The server is only ever global — there's no per-project server. raba login --server https://X makes every subsequent command, from any directory, target server X, until you login again with a different one. http/tcp/udp accept their own --server flag to override the global default for that one invocation, but connect/team/stats don't — they always use whatever the current global default is, with no per-command override at all. If you're working across two different raba instances at once, that means switching your global default (raba login --server ...) is the only way to point connect/team/stats at a different one; there's no persisted "this directory always uses server Y" setting the way there is for team/subdomain.

You can only be meaningfully logged in to one server at a time. ~/.raba/credentials holds one PAT — not one per server — so raba login --server A followed later by raba login --server B doesn't add a second login, it overwrites both the saved PAT and the default server with B's.
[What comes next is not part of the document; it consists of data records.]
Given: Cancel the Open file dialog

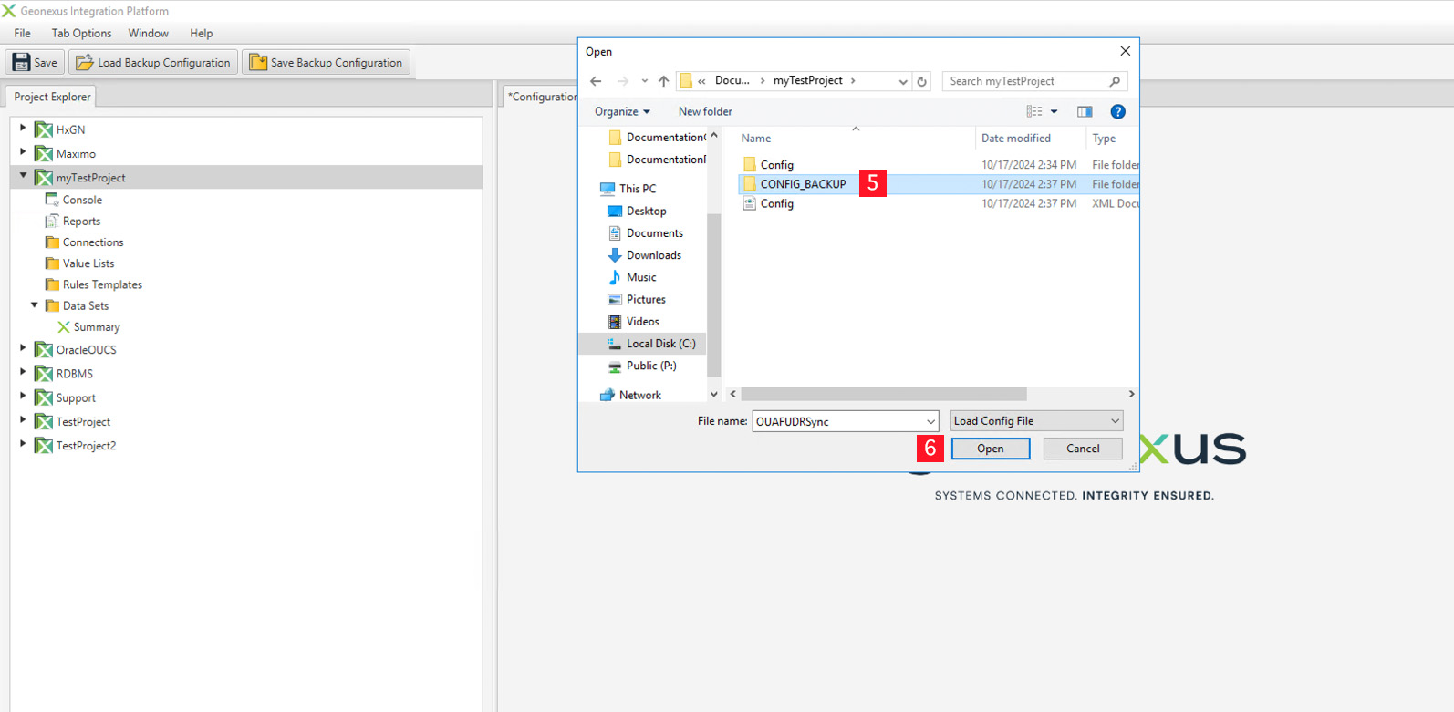Looking at the screenshot, I should [1083, 449].
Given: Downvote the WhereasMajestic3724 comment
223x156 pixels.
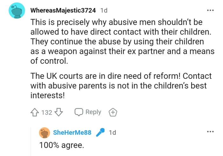Looking at the screenshot, I should point(59,112).
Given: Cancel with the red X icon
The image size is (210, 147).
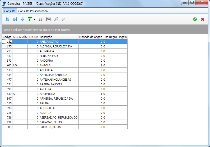Looking at the screenshot, I should 203,19.
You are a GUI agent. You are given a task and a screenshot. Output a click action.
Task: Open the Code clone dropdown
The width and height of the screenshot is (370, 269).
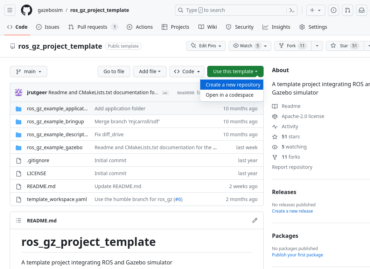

Server A's PAT is no longer saved locally at that point (it's still valid server-side until revoked, you just don't have it on disk anymore). Passing --server A to raba http after that won't help — it changes which server the command talks to, not which credential it authenticates with, so it'll try (and fail) to use B's PAT against A's API. To go back to A, raba login --server A again.

Auth

raba login

raba login --server https://your-domain.example

Prompts for your dashboard email/password, then stores a Personal Access Token (PAT) locally at ~/.raba/credentials. Every other command that talks to the server (creating projects, team, stats) uses this PAT — it's separate from the opaque per-project secret used for the actual tunnel connection, and neither can substitute for the other.

raba logout

Clears the locally stored PAT. Doesn't revoke it server-side — do that from the dashboard if the token may have leaked.

Tunneling

raba http <port>

raba http 3000
raba http 3000 --name my-app
raba http 3000 --subdomain myapp
raba http 3000 --team acme-inc
raba http 3000 --domain tunnel.acme.com

Exposes a local HTTP server. If the project doesn't exist yet, it's created automatically — --subdomain, if omitted, gets a fun auto-generated name (brave-otter-42-style) rather than anything derived from your current directory. --team/--domain pick which team the project belongs to; omit both and it defaults to your oldest team membership.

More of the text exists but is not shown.